In conclusion, school is an important external factor forpsychological resilience. Schools have many important duties for increasing the factors that are considered as indicators of psychological resilience in students.School is one of the most important environmental factors in improving psychological resilience. Indeed, an effective school environment plays a protective role against various risks in the family and community (Brooks, 2006). For this purpose, school environments are places that can be used most effectively and functionally for improving psychological resilience. Thus, the psychological resilience training programs applied at schools are considered to be effective in improving the psychological resilience of adolescents and children. For this purpose, it is considered that the psychological resilience education programs applied at schools are effective in improving the psychological resilience levels of adolescents and children. Family, school and society make up the three primary bases of support systems. It is considered that the effects of systematic education programs that enable the students to realize and improve their psychological resilience at schools in addition to supporting them will be observed in the long run (Türk et al., 2015).

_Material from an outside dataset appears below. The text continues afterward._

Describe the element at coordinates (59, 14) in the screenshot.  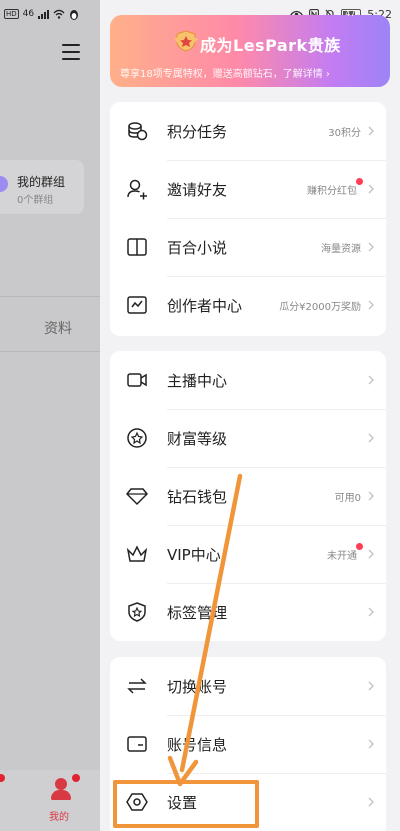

It is aimed by way of psychological resilience education programs to improve and develop the internal and external protective factors of adolescents. It is observed when the concept of resilience and the factors that have an impact on resilience are examined that adolescents may cope with difficult life events in a more positive and successful manner if they acquire certain skills. This is especially important within the scope of developmental and preventive guidance emphasized with regard to psychological counseling and guidance services. Hence, it is observed that the implementation of cognitive behavioral approach-based resilience improvement programs by psychological counselors at schools is important. It is also necessary to indicate this: Covid-19 pandemic is a serious and difficult life event for adolescents as well as for all other individuals. In addition to the significant adverse effects on health of the virus; its indirect impacts such as the quarantine processes, distancing from the school, social isolation, and remote education are also observed to cause significant difficulties for adolescents. Thus, it is considered that improving the resilience of the adolescents during this process will contribute to helping them overcome this period in a healthy, compatible and successful manner. It may be suggested to the guidance services at the schools to implement such resilience interventions either online or via face-to-face applications.

The present study on the effects of cognitive-behavioral group psycho-education programon adolescents has various limitations. A new program was not developed for psychological resilience in this study and the effects of an already existing program were examined. In addition, the present study has been carried out at a school in Turkey. Hence, the results can be generalized by carrying out the study with a larger study group. The present study has focused on the impacts of psycho-education by way of the resilience, irrational beliefs and subjective well-being levels of adolescents. Moreover, it may also be suggested to examine the impacts of other positive outcomes (academic success, happiness, life satisfaction, peer acceptance, developmental tasks etc.). The present study does not include a placebo group. A study can be designed with a placebo group for eliminating the placebo effect.